» **REQUIRED WORK**
Below are the entries to work from; restate word for word the portion that opens with the line containing "Partnerships (254, 1412)" and closes with the line containing "アーダンリゾートについて (102, 1063)", keeping both.

» **DATA SHOWN**
*-*-*

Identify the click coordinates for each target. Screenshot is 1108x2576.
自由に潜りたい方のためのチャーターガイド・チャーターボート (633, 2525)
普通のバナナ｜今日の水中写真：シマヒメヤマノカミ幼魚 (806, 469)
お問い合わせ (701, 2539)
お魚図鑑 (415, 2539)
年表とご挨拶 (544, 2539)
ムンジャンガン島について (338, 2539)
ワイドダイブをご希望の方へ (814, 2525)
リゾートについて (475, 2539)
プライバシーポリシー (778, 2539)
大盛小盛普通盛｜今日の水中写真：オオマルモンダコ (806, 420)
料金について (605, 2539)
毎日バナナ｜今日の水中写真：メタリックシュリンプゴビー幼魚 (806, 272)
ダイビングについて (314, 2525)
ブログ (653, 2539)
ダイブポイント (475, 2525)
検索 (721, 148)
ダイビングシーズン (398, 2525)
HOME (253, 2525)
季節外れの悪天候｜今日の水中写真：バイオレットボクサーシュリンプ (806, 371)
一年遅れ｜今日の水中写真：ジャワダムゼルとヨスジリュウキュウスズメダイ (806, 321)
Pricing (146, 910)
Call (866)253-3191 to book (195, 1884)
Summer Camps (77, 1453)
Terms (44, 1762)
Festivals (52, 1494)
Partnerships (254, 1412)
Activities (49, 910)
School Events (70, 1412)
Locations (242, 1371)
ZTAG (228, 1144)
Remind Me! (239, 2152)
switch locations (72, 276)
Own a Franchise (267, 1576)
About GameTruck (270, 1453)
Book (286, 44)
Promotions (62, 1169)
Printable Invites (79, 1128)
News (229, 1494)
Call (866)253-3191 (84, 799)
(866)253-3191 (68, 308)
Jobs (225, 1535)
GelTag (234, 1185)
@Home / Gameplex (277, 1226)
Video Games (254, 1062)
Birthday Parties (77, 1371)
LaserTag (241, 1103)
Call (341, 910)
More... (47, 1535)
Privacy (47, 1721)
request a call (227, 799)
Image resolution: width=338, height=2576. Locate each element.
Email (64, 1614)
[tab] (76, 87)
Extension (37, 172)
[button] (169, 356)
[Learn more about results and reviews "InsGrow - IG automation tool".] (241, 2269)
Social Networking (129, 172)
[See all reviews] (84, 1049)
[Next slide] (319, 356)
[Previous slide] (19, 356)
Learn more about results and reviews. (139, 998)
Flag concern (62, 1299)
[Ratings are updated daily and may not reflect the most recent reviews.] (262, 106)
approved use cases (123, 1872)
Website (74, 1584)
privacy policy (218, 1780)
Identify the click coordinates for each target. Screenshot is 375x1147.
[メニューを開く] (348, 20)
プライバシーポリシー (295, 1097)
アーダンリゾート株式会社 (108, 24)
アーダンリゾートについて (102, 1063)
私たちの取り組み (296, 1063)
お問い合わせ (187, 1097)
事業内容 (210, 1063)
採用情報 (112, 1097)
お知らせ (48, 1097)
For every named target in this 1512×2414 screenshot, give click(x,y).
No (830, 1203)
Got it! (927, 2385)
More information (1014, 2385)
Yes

*-*-*

» **ANSWER TO THIS TASK**
Partnerships (254, 1412)
Activities (49, 910)
School Events (70, 1412)
Locations (242, 1371)
ZTAG (228, 1144)
Remind Me! (239, 2152)
switch locations (72, 276)
Own a Franchise (267, 1576)
About GameTruck (270, 1453)
Book (286, 44)
Promotions (62, 1169)
Printable Invites (79, 1128)
News (229, 1494)
Call (866)253-3191 (84, 799)
(866)253-3191 (68, 308)
Jobs (225, 1535)
GelTag (234, 1185)
@Home / Gameplex (277, 1226)
Video Games (254, 1062)
Birthday Parties (77, 1371)
LaserTag (241, 1103)
Call (341, 910)
More... (47, 1535)
Privacy (47, 1721)
request a call (227, 799)
Image resolution: width=338, height=2576. Locate each element.
Email (64, 1614)
[tab] (76, 87)
Extension (37, 172)
[button] (169, 356)
[Learn more about results and reviews "InsGrow - IG automation tool".] (241, 2269)
Social Networking (129, 172)
[See all reviews] (84, 1049)
[Next slide] (319, 356)
[Previous slide] (19, 356)
Learn more about results and reviews. (139, 998)
Flag concern (62, 1299)
[Ratings are updated daily and may not reflect the most recent reviews.] (262, 106)
approved use cases (123, 1872)
Website (74, 1584)
privacy policy (218, 1780)
Identify the click coordinates for each target. Screenshot is 375x1147.
[メニューを開く] (348, 20)
プライバシーポリシー (295, 1097)
アーダンリゾート株式会社 (108, 24)
アーダンリゾートについて (102, 1063)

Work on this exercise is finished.